UPI apps must get user consent for seeding or porting UPI numbers: NPCI

Latest guidelines emphasise the use mobile number revocation list (MNRL) and digital intelligence platform (DIP) by banks and PSPs

UPI
UPI
Ayush Mishra New Delhi
2 min read Last Updated : Mar 21 2025 | 3:33 PM IST
The National Payments Corporation of India (NPCI) recently released an addendum to its earlier circular NPCI/UPI/OC-115/2021-22, reinforcing guidelines for the implementation of Numeric UPI IDs. The directive - aimed at improving interoperability and user convenience in UPI-based transactions - mandates compliance by all UPI member banks, payment service providers (PSPs), and third-party application providers (TPAPs) before March 31, 2025.
 
The latest guidelines emphasise the use of the mobile number revocation list (MNRL) and digital intelligence platform (DIP) by banks and PSPs. These entities must update their databases weekly to ensure an accurate reflection of recycled or churned mobile numbers, reducing transaction errors associated with outdated user information.
 
Key highlights of the addendum:
 
Mandatory database updates: Banks and PSPs must use MNRL/DIP to update their records at least once a week, ensuring that recycled mobile numbers are correctly reflected in their systems.

**PROVIDED MATERIAL:**
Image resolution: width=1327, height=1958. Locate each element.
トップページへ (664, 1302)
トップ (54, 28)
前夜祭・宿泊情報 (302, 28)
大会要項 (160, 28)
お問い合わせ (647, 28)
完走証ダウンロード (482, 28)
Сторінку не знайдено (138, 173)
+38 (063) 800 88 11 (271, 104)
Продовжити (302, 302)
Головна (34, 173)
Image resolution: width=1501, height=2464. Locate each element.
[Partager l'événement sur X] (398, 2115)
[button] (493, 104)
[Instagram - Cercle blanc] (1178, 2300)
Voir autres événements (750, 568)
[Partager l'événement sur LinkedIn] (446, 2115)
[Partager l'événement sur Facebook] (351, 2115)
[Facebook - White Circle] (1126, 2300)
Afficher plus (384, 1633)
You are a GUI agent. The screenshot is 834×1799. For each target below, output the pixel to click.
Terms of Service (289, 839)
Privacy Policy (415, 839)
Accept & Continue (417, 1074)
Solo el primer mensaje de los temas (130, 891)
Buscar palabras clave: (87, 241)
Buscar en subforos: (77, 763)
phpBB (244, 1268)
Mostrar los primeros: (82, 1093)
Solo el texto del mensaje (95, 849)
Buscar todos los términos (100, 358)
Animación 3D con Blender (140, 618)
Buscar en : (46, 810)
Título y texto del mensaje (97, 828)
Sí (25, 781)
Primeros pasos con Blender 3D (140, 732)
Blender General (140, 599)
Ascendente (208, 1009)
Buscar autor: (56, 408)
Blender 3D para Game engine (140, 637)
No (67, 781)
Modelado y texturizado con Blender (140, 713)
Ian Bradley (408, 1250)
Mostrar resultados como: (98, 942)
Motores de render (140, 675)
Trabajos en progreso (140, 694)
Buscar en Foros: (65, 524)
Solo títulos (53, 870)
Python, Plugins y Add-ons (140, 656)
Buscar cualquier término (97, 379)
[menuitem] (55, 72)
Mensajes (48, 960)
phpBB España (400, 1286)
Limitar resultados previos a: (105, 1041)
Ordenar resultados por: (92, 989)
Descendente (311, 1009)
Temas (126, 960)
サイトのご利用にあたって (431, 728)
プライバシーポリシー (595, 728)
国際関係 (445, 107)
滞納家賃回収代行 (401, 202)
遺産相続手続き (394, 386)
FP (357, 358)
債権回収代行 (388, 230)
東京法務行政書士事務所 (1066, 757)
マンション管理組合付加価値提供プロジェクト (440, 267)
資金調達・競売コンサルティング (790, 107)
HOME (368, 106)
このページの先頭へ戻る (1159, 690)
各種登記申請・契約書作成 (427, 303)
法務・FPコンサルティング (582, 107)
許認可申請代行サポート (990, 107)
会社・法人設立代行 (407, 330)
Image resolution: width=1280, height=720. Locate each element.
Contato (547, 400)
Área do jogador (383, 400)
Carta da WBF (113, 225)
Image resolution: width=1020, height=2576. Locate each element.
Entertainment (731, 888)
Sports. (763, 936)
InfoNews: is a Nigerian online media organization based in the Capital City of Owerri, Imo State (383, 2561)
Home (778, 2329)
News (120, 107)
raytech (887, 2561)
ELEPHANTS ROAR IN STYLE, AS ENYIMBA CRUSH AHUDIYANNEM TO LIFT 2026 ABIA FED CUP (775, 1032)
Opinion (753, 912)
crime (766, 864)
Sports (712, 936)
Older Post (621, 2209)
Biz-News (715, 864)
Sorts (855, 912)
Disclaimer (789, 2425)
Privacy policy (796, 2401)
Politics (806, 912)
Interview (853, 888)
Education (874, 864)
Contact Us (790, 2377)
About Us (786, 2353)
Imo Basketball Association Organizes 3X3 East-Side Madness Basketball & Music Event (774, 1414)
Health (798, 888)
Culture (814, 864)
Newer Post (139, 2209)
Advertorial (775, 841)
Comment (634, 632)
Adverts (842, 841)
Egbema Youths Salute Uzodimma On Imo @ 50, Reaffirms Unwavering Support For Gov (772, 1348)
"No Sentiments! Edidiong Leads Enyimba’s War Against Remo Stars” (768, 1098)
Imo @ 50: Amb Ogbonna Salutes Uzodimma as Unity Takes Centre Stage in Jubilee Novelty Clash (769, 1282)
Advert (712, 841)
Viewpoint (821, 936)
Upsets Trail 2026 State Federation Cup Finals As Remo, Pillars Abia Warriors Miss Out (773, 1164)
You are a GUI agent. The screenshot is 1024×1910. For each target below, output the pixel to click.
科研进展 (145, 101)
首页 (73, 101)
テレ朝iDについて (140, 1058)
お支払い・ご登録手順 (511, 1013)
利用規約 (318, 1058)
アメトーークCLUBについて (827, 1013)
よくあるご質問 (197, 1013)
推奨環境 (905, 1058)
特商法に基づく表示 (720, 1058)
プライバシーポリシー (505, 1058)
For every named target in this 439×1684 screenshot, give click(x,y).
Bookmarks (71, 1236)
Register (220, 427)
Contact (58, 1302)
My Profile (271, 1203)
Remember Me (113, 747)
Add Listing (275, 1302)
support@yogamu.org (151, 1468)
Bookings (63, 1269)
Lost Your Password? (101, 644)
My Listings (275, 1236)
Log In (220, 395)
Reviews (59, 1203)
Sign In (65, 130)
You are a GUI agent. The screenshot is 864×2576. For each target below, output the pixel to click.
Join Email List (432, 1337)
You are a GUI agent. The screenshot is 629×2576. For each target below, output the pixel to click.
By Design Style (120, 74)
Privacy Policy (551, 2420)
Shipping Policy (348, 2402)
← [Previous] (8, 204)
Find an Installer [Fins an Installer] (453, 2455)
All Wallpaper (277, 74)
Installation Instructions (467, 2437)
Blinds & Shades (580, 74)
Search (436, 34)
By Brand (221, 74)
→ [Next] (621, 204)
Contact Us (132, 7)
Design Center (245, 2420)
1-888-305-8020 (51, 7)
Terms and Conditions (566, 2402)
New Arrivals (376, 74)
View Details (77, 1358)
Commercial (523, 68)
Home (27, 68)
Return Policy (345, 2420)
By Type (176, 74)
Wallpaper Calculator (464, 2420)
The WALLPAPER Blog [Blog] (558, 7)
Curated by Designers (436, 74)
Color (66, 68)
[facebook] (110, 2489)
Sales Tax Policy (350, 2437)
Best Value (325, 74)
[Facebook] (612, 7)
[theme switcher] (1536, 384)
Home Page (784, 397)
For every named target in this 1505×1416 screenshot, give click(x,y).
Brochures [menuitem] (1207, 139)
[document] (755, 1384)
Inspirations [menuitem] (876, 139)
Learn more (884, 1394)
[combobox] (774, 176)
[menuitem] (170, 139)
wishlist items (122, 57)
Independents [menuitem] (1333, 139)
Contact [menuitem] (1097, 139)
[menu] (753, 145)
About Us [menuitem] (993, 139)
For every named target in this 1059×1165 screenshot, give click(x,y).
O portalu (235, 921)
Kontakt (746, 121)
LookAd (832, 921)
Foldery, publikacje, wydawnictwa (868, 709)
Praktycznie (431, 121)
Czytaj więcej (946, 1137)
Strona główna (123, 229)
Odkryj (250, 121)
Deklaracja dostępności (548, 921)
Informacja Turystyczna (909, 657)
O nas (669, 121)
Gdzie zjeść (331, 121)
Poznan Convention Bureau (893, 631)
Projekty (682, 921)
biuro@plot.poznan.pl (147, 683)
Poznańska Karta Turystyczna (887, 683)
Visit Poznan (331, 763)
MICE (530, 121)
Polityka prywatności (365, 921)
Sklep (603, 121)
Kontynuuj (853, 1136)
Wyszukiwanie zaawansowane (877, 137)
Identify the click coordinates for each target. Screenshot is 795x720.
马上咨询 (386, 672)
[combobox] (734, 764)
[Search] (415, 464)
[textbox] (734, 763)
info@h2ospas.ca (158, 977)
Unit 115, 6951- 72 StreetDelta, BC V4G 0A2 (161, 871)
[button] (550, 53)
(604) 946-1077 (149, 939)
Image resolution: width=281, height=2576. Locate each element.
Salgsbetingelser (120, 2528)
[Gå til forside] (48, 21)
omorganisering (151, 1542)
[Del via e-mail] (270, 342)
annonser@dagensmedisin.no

**EXERCISE REQUIREMENTS:**
(a) Quote the part of the news article on NPCI's UPI guidelines starting at "Mandatory database updates: Banks" and ending at "in their systems.", copying it word for word.
(b) Continue the news article on NPCI's UPI number guidelines from where it stops.

**ANSWERS FOR THE TASKS:**
(a)
Mandatory database updates: Banks and PSPs must use MNRL/DIP to update their records at least once a week, ensuring that recycled mobile numbers are correctly reflected in their systems.

(b)
 
User consent requirements: UPI applications must obtain explicit user consent for seeding or porting UPI Numbers. The default option should be "checked out," requiring users to manually opt-in. Consent collection must be transparent and free from misleading or forceful messaging.
 
Restrictions on consent timing: Users cannot be prompted to provide consent before or during a transaction. Additionally, communication regarding seeding or porting must not include misleading statements that could cause users to believe they will stop receiving payments unless they take action.
 
Fallback for NPCI mapper response delays: If NPCI’s mapper response time does not meet requirements, PSPs can resolve UPI numbers locally but must report such occurrences to NPCI monthly.
 
From April 1, 2025, PSPs and UPI apps must submit monthly reports to NPCI, covering key metrics such as the total number of UPI number seedings, active users on the mapper, total UPI-based transactions, locally resolved transactions, and deregistered UPI numbers. Additionally, raw transaction data must be shared with NPCI.
 
The updated directive underscores NPCI’s commitment to enhancing digital payment security and efficiency, ensuring seamless transaction experiences for UPI users. Stakeholders are urged to implement the necessary changes before the stipulated deadline to avoid compliance issues.
 
For further information, the official NPCI website can be accessed at www.npci.org.in.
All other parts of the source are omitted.